COMPCLUB - Editorial

pkacprzak · June 24, 2017, 10:58am

PROBLEM LINK:

Practice
Contest

Author: Ramazan Rakhmatullin
Testers: Lewin Gan, Marek Sommer
Editorialist: Pawel Kacprzak

DIFFICULTY:

Medium

PREREQUISITES:

Trees, dynamic programming, DFS

PROBLEM:

The problem can be reformulated as follows:

There is given a tree T with N nodes numbered from 0 to N-1, where the i-th node has a color color(i) and level level(i). The goal is to find for each node v the number of non-empty sequences of nodes: v_0, v_1, \ldots, v_k such that:

v_0 = v, i.e. the sequence starts in v
All v_i in the sequence have the same color
For i < k, v_i is ancestor of v_{i+1} in the tree
level(v_k) = 0
For each i < k, level(v_i) = level(v_{i+1}) + 1

We call each such sequence a good sequence.

EXPLANATION:

First of all, in the input, there is given an upper limit on maximum level, but we’re going to ignore completely this variable.

Subtask 1

In the first subtask, the sum of N over all test cases is at most 5000. Also, there is an upper limit of 20000 for the sum of numbers in the output, but we won’t use it in the below solution.

The general idea is to use dynamic programming on the tree. Just for a minute let’s forget about efficiency and just defined the most straightforward recursive equation for the tree.

Let dp[v][c][k] be the number of good sequences of length k, color c in v's subtree. Let’s fix node v, and let result[v] be the number of good sequences starting in v, i.e. the result for v, and count(c) be the number of nodes with color c… Then both result[v] and dp[v][c][k] for each c and k can be computed in the following steps:

For any c, dp[v][c][0] = 0 just by the definition of a good sequence.
For every color c and any k, dp[v][c][k] can be initiallized as \sum\limits_{u \in children(v)} dp[u][c][k].
If level(v) = 0, then result[v] = 1, because the only good path starting in v also has to ends in v.
If level(v) \geq count(color(v)) then result[v] = 0 because there are not enough nodes of color color(v) to form a good sequence starting in v.
Otherwise, level(v) > 0, so result[v] = \sum\limits_{u \in children(v)} dp[u][color(v)][level(v)]. because any good path of color color(v) of length level(v) can be extended by v to a good path of length level(v)+1.
Finally, we add result[v] to dp[v][color(v)][level(v)+1]
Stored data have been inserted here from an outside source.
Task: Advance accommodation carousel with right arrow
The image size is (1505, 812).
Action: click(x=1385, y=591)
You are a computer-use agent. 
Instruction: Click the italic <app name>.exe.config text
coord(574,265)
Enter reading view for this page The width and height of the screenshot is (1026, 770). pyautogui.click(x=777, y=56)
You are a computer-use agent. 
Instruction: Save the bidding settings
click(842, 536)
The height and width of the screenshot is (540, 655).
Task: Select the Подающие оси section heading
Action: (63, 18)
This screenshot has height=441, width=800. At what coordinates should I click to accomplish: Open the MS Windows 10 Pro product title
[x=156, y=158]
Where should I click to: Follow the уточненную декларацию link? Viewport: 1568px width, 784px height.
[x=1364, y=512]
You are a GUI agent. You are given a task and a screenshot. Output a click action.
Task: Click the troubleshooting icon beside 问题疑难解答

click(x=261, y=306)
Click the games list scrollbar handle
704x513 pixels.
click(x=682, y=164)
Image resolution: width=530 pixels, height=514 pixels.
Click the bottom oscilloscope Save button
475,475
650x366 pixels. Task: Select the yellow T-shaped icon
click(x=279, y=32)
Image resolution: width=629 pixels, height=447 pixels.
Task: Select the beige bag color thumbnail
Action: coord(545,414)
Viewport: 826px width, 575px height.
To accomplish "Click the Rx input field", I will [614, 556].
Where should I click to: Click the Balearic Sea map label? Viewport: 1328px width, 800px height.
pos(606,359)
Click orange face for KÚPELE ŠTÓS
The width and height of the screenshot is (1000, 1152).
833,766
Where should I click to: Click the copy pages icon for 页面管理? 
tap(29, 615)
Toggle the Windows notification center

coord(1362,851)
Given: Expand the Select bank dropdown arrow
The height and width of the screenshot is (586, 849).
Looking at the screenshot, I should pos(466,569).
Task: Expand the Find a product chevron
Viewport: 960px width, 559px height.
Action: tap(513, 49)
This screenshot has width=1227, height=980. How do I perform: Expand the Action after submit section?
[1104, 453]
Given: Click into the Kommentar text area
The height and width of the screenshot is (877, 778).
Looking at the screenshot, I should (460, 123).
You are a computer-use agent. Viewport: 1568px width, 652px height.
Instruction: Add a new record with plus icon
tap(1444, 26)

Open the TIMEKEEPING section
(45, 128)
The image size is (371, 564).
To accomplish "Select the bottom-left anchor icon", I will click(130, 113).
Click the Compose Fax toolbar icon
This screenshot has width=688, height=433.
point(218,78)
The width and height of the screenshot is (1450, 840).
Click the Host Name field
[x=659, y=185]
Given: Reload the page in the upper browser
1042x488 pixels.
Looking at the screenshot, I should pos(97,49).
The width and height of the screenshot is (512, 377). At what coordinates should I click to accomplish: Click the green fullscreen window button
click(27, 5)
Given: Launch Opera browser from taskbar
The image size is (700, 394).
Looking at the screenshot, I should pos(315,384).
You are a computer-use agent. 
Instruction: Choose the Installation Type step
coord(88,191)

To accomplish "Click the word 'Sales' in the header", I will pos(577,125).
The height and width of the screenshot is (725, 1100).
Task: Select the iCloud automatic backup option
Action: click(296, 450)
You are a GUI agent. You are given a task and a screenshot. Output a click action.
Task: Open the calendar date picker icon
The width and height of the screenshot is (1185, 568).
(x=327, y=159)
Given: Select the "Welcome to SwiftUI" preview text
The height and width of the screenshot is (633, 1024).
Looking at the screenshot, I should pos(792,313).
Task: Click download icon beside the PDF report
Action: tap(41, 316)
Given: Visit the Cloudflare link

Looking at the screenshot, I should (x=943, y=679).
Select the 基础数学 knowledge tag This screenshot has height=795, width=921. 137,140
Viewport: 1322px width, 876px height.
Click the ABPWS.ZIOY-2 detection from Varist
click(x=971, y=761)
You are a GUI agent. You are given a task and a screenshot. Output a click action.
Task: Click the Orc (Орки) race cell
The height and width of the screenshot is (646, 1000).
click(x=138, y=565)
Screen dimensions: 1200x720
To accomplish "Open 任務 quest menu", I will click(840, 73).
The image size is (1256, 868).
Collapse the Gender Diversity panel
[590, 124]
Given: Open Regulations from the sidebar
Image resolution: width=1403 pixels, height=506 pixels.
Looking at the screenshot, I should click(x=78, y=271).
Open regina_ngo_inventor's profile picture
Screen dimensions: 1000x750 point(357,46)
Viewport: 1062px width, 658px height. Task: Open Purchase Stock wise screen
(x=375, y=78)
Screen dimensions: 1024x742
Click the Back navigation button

Ok, but what are the time and memory complexity of this method. Well, there are N nodes, at most N colors and the maximum length of a sequence can be at most N, so it looks like the dp table has to have N^3 entries. However, for a fixed color c, the maximum length of a sequence of color c is at most count(c). This is true because each two consecutive elements of a sequence have to have consecutive levels and the last node has to have level 0. Thus, the dp array, in fact, has at most O(N^2) entries. If this approach is implemented with a DFS, then each entry dp[v][c][k] is passed only a constant number of times to its parent, and because there are O(N^2) such entries, the total time complexity is O(N^2).

Subtask 2

The approach for the first subtask given in this editorial should also pass for the second subtask if only rather than passing everywhere dp[v][c][k] for every color c, we do it only for colors occurring in the input. Constraints for this subtasks are pretty much similar, so perhaps there exist other slight improvements over the method from the first subtask.

Subtask 3

In the third subtask, N is at most 10^5 and sum over N in all test cases is at most 5 \cdot 10^5. These constraints are large enough to prevent any quadratic time approaches. One idea for a solution passing them, which should be too slow to pass the final subtask, is to create for each color c a compressed tree containing only nodes of color c. A compressed tree here means that if there are count(c) nodes of color c, then such a tree should contain O(count(c)) nodes and for any two nodes u and v of colors c if u is an ancestor of v in the original tree then it’s also an ancestor of v in the compressed tree. All such compressed trees can be created using LCA algorithm in O(N \cdot \log(N)) time. After that, dynamic programming approaches can be used to find the results separately for each compressed tree.

Subtask 4

In the last subtask, N can be up to 5 \cdot 10^5 and sum of N over all test cases is at most 10^6, which suggests that this subtask requires a really fast solution, especially considering that the time limit for this problem is 1 second. Fortunately, a really beautiful and easy to implement solution exists.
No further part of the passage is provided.